Only a number is wanted here: the count of lines in the entries below that include the word "agent".

● Data for review:
BEGIN

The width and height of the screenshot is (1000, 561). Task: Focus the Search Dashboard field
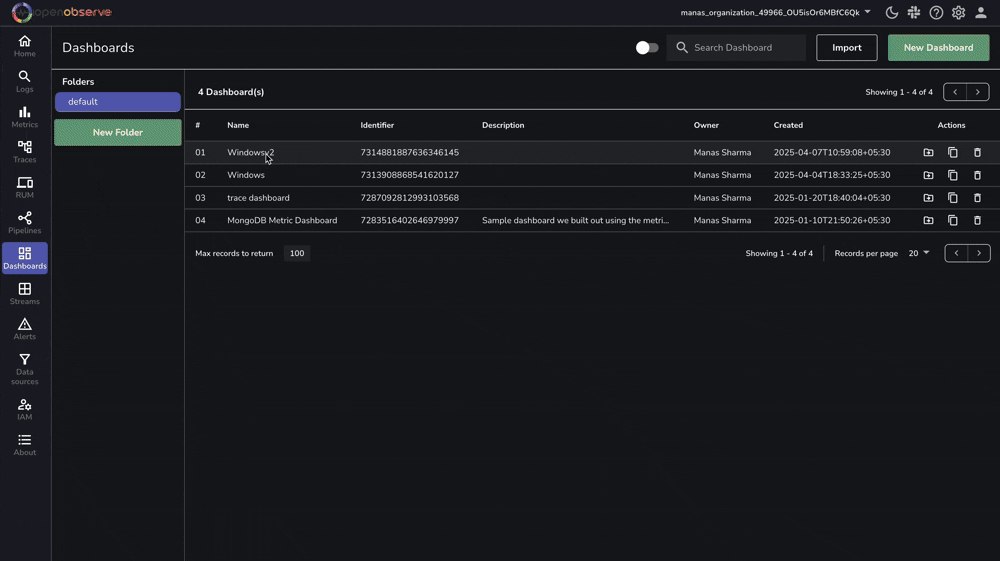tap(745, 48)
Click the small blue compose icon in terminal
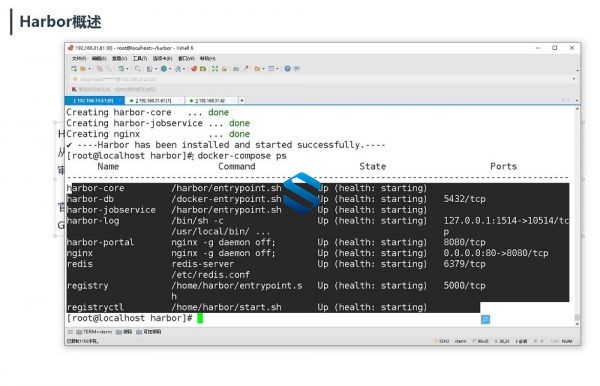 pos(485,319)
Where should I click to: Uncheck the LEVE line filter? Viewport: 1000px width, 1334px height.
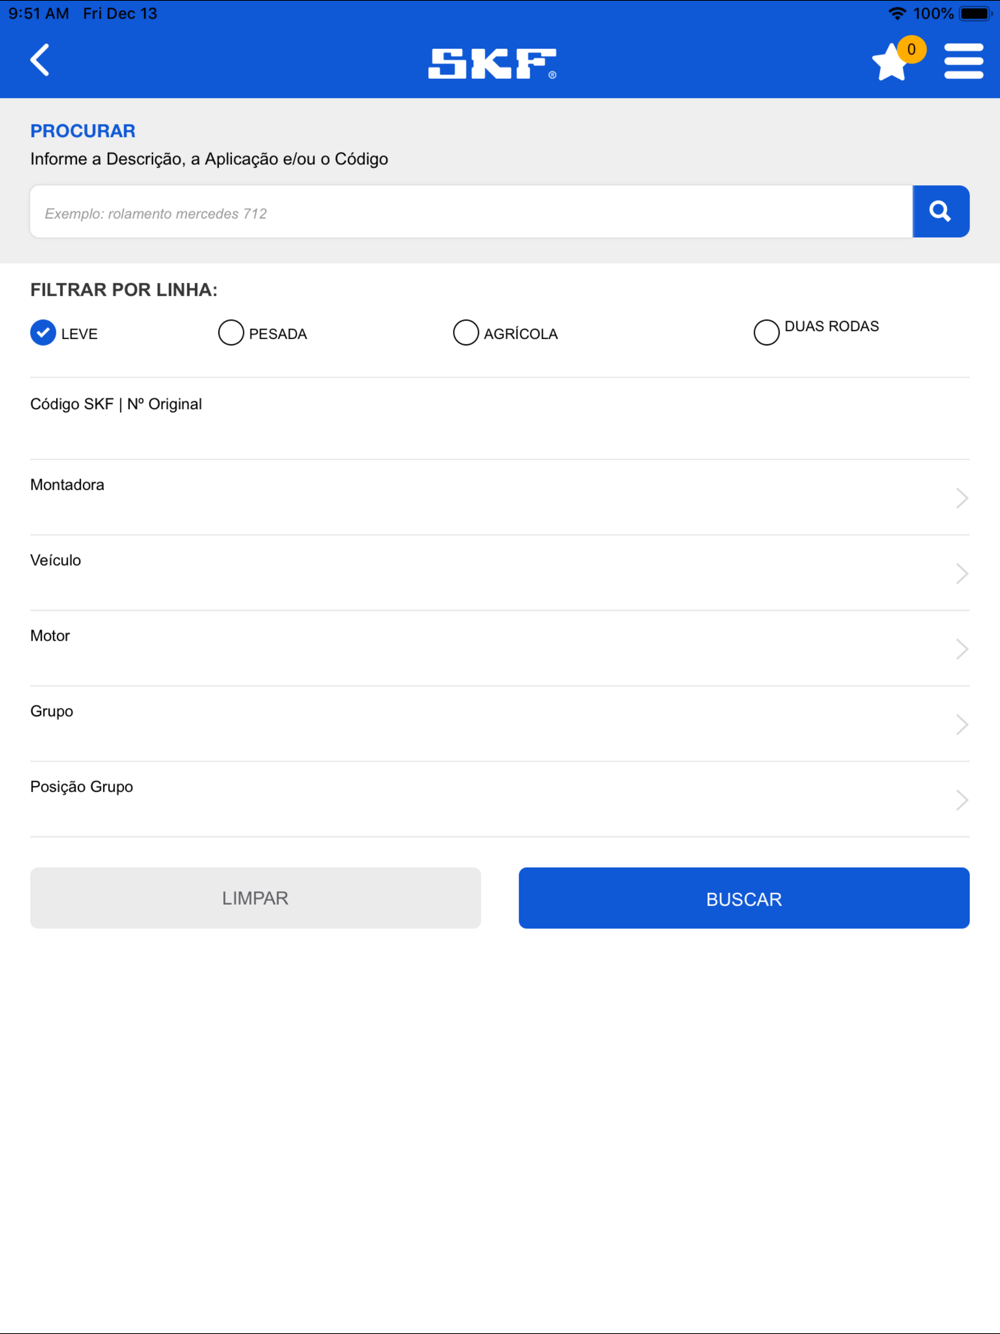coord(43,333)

END
BEGIN

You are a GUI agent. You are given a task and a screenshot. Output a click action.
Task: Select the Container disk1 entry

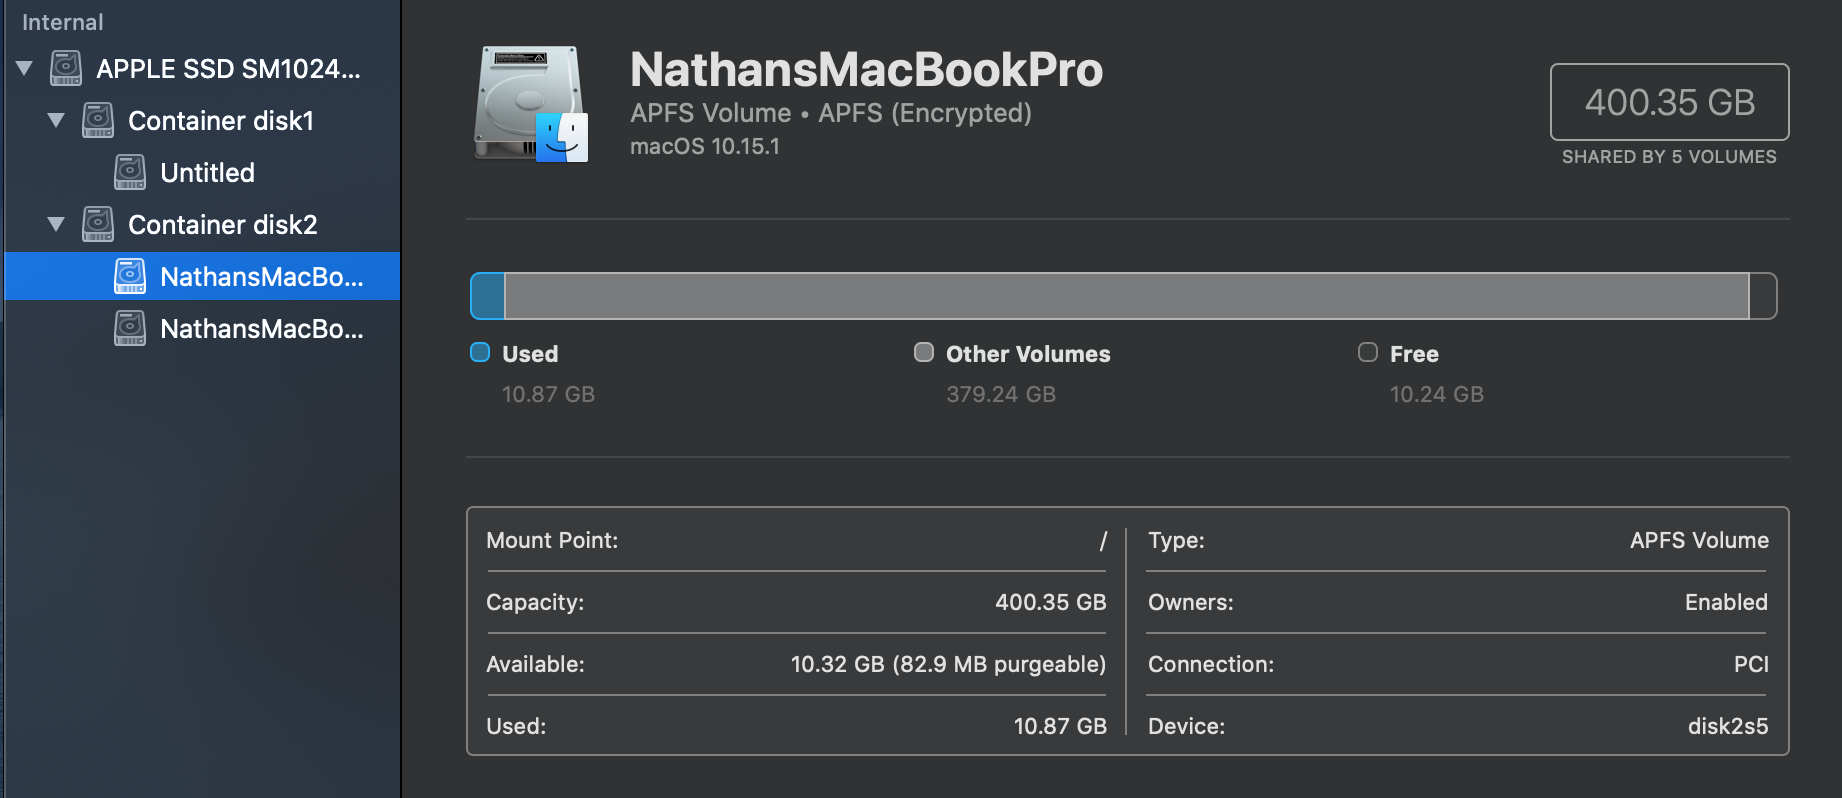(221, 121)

END
BEGIN

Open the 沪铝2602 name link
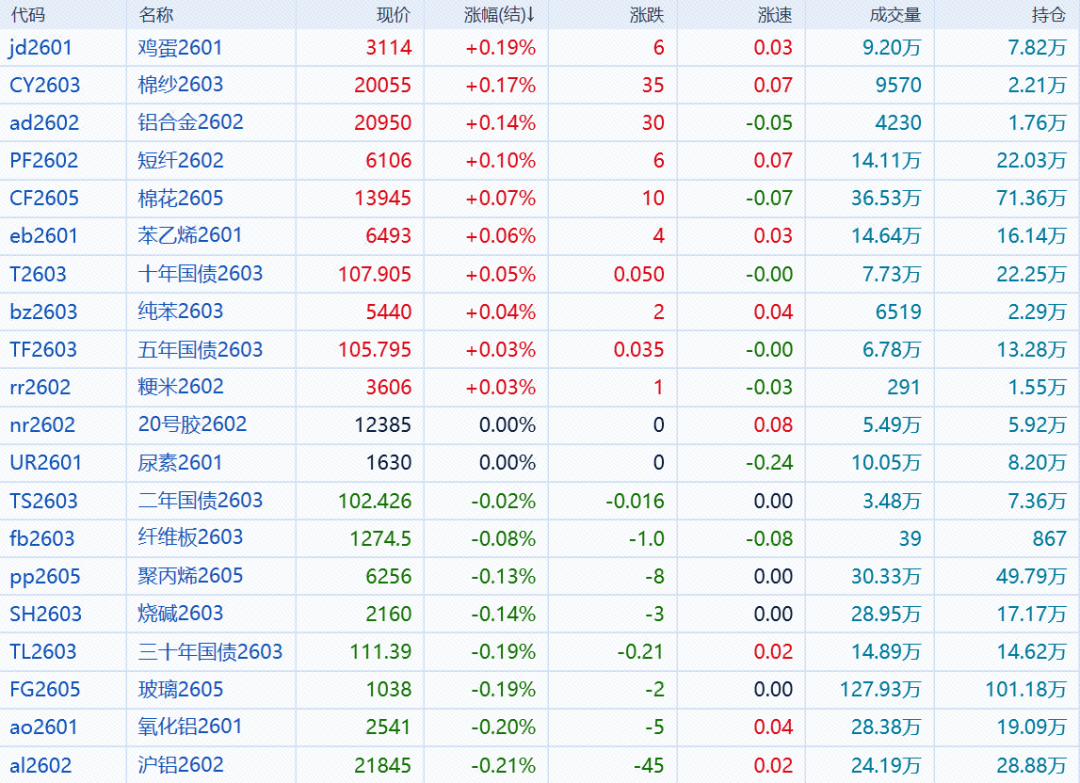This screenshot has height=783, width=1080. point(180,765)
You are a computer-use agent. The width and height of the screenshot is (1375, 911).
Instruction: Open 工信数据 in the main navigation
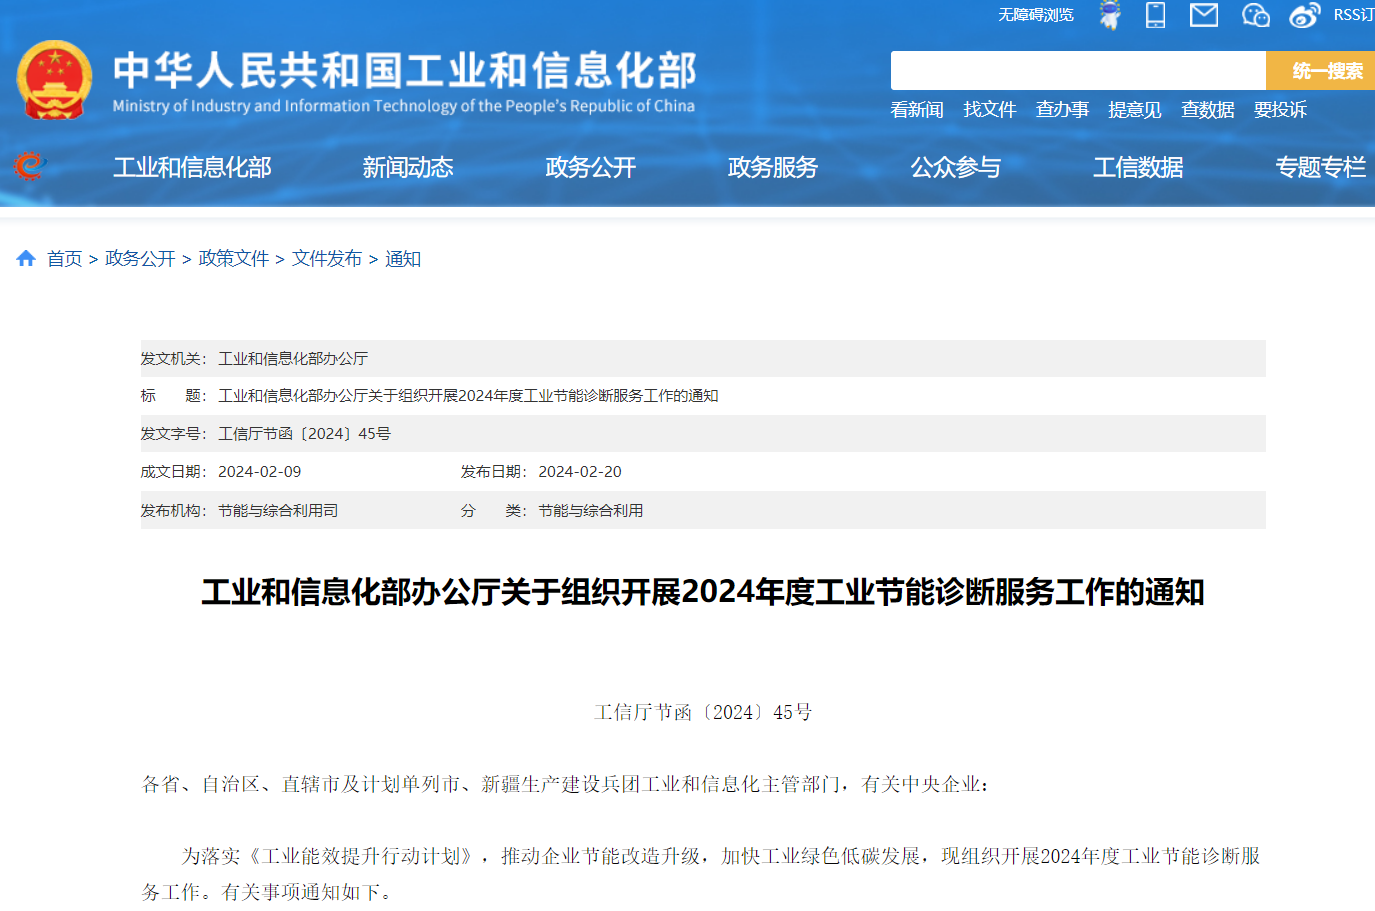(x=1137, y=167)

END

● Output for this exercise: 2